Saved entries –
* * *
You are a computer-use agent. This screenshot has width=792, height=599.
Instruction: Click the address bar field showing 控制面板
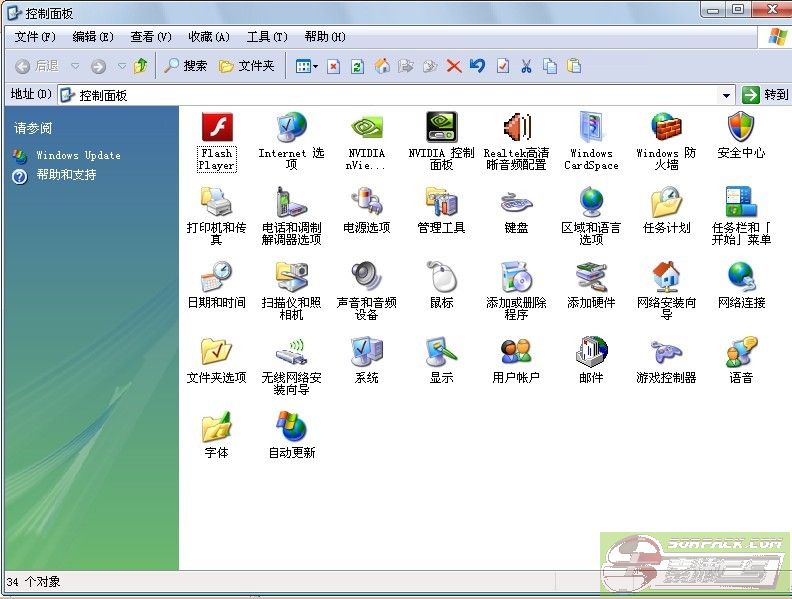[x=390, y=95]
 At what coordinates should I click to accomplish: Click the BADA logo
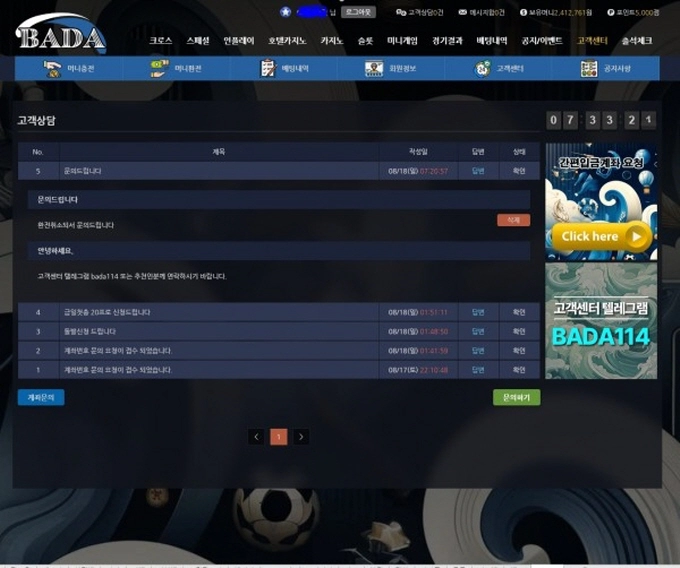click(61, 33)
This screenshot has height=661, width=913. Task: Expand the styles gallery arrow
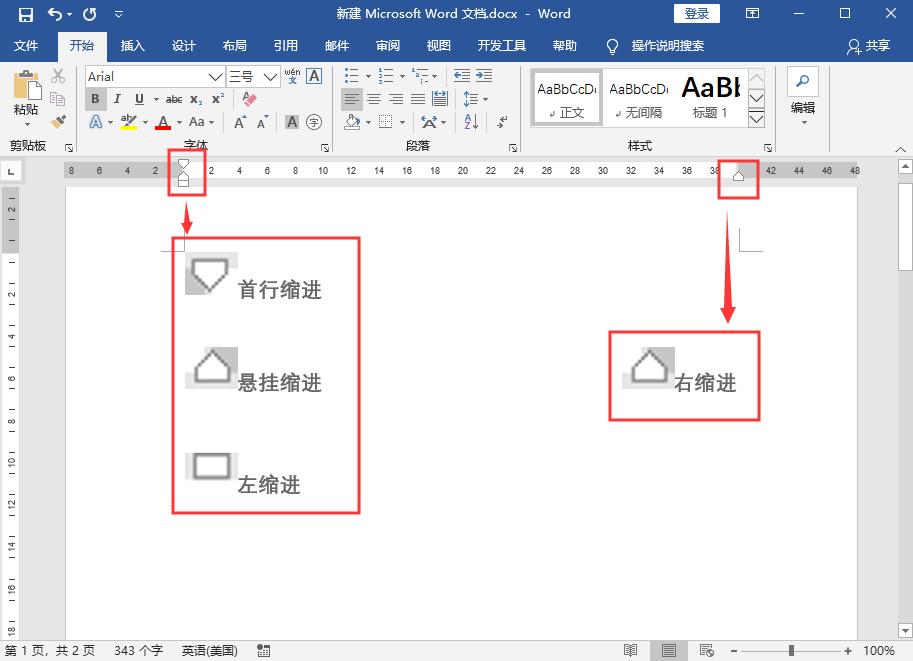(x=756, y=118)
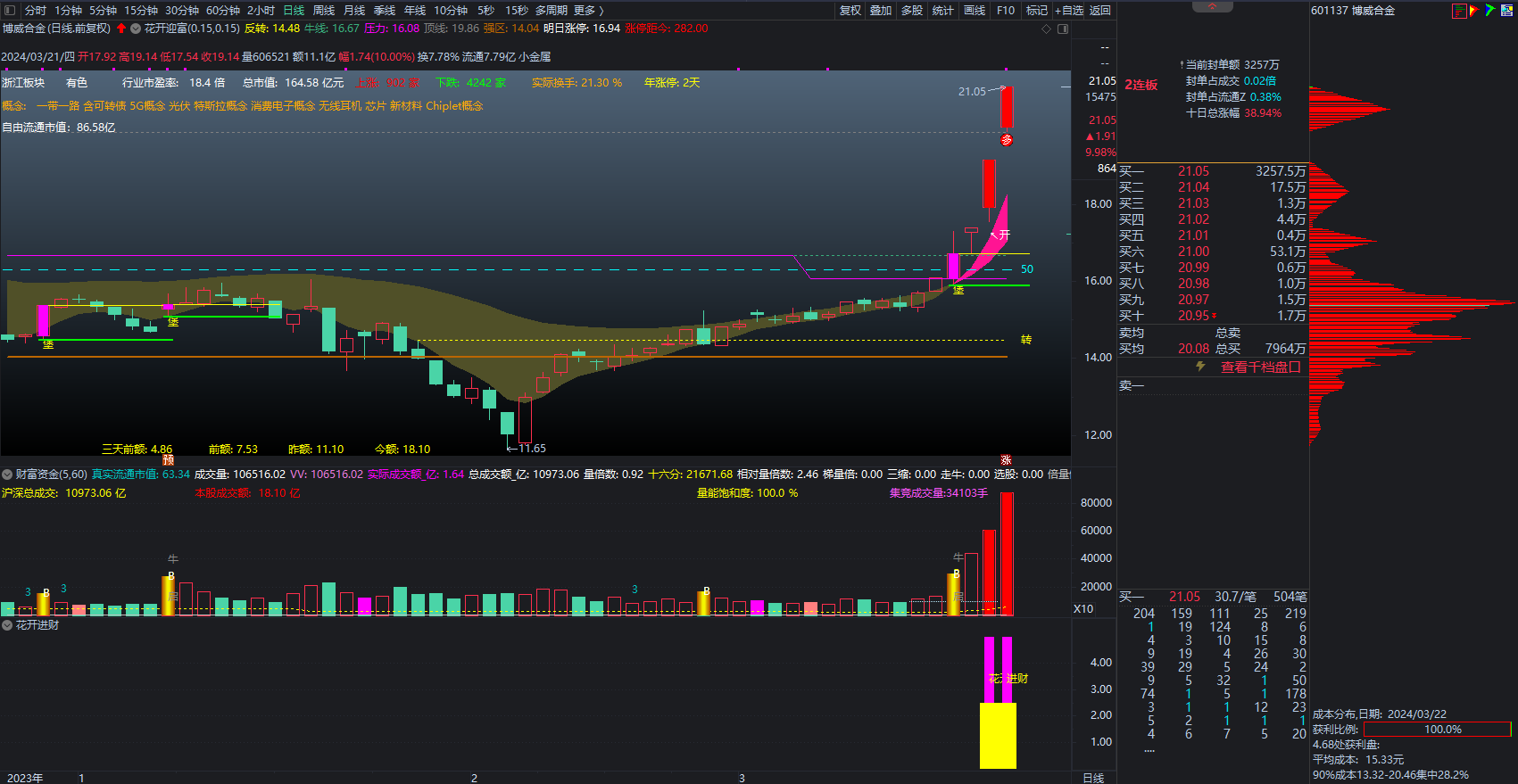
* * *
Leave out the pictures, and retype exactly the lines from the one containing "This screenshot has height=661, width=913." through the last line of the data above, no more and no less.

Solution –
This screenshot has height=661, width=913. Task: Expand the styles gallery arrow
(x=756, y=118)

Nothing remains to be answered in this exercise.